On the book’s first spread, we see a young reader in a large chair and holding a massive book about the peppered moth. This child frames the moth’s story, which begins with the insect’s exit from a shiny cocoon. This moth with “speckled, freckled wings” joins other moths who look similar, but occasionally a moth with “wings as dark as charcoal” can be spotted.

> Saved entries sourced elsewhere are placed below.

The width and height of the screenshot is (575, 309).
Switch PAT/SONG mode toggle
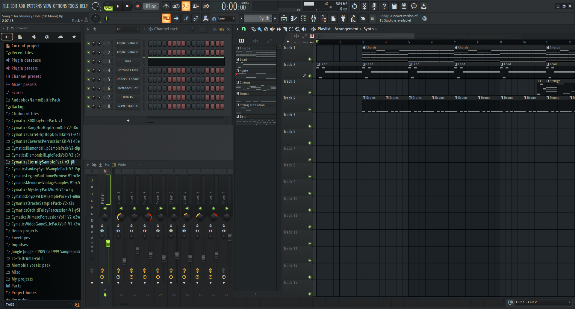pos(108,6)
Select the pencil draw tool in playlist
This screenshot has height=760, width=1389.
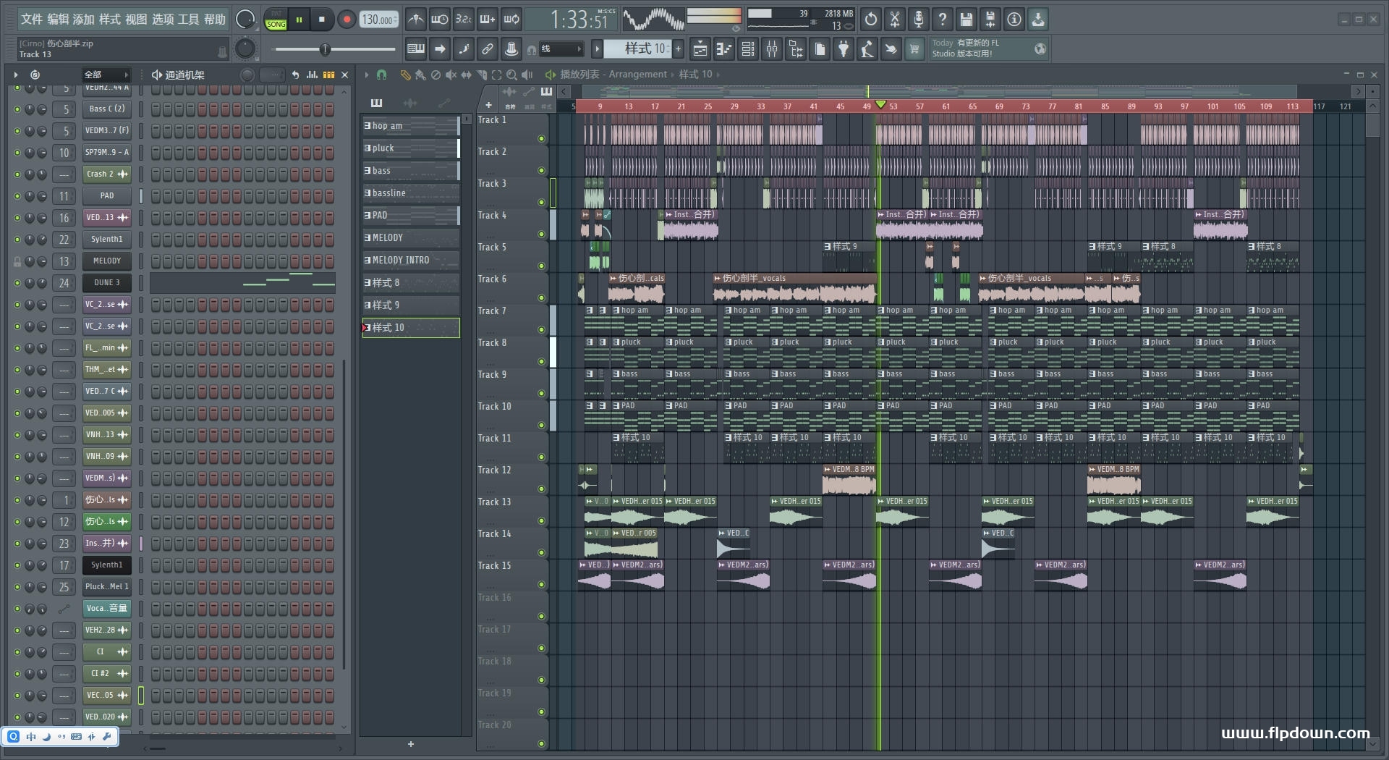click(x=405, y=75)
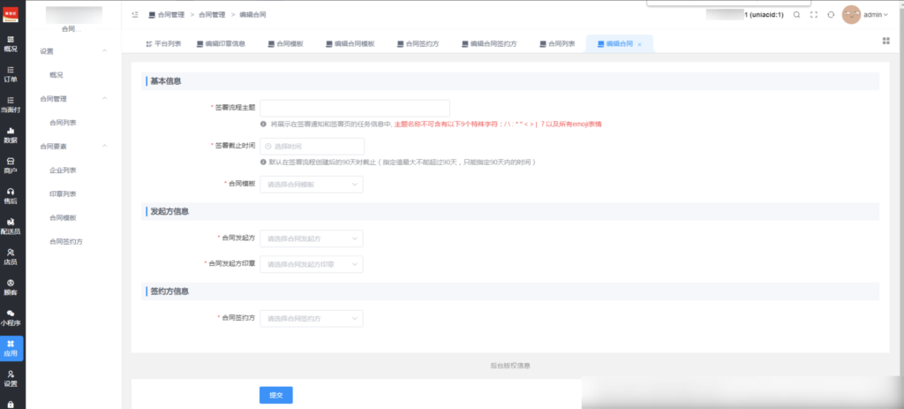The height and width of the screenshot is (409, 904).
Task: Open 企业列表 in the secondary menu
Action: (x=63, y=170)
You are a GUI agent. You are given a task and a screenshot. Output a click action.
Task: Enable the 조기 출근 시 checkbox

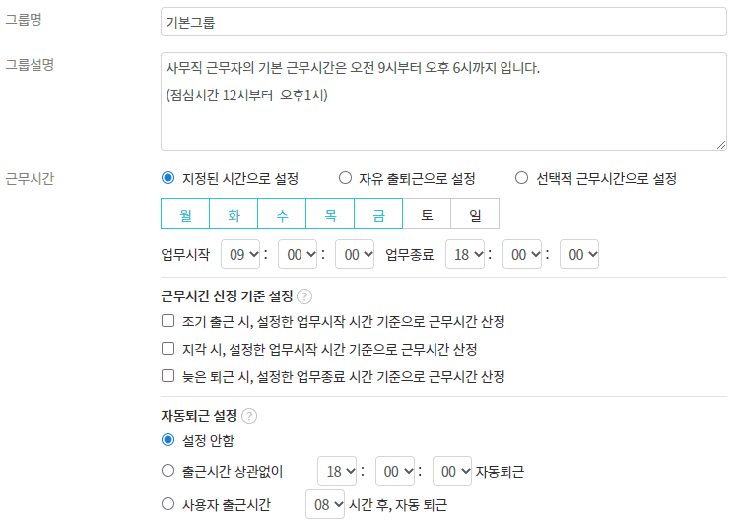coord(167,321)
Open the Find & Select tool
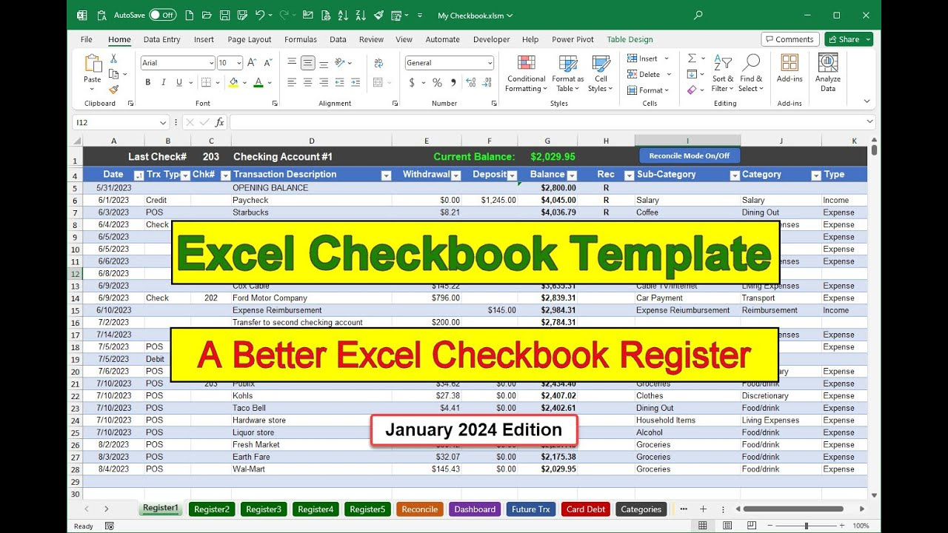Viewport: 948px width, 533px height. pyautogui.click(x=751, y=64)
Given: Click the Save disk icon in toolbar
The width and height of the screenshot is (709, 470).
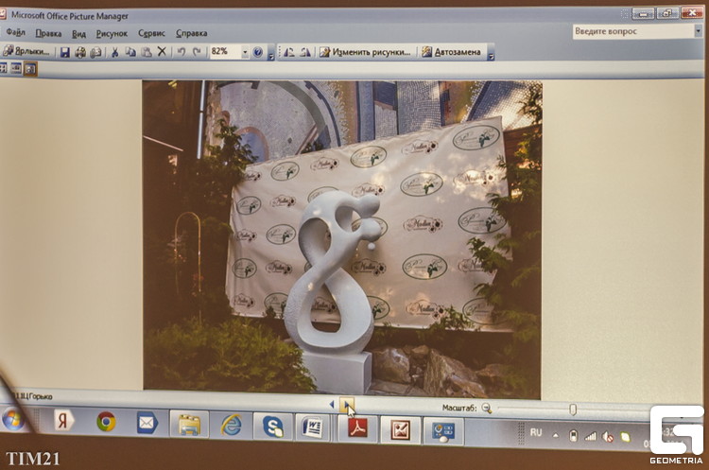Looking at the screenshot, I should click(x=65, y=52).
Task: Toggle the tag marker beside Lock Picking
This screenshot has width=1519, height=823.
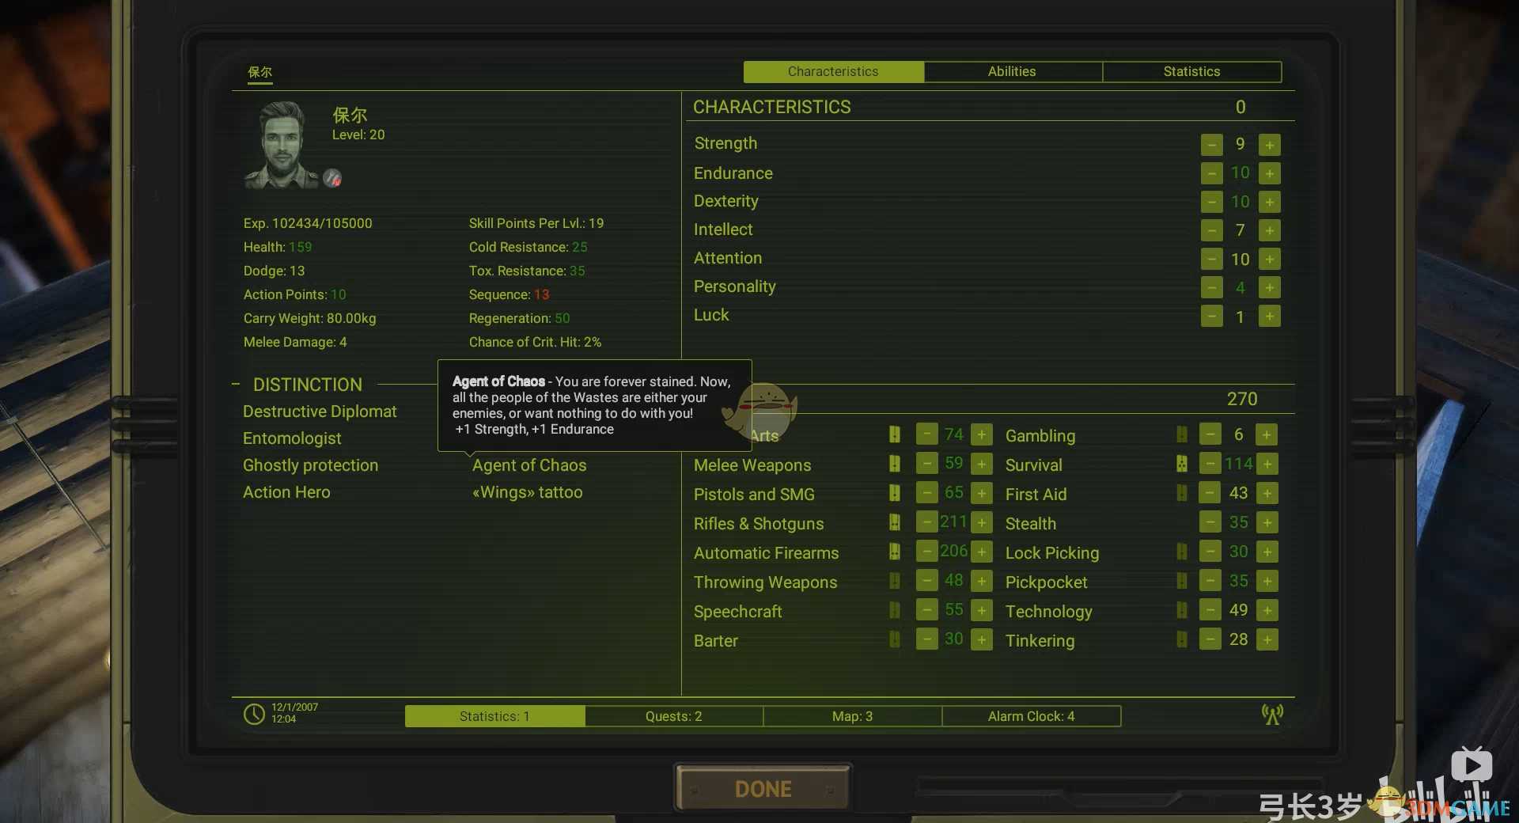Action: point(1181,552)
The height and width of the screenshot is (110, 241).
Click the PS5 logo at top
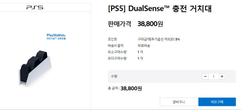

Naturally, predators seek the moths. But silently and without any movement, the moths sit on branches covered in lichen. “Who was the best hidden?” Thomas asks, settling into a past tense voice that hints at what’s to come. “Who would survive?” The darker-colored moths are history, snagged by birds for a snack, but the speckled moths “seemed to disappear.” The freckled moths had the best camouflage, the author explains, and they, in turn, produced offspring that passed on these salt and pepper wings.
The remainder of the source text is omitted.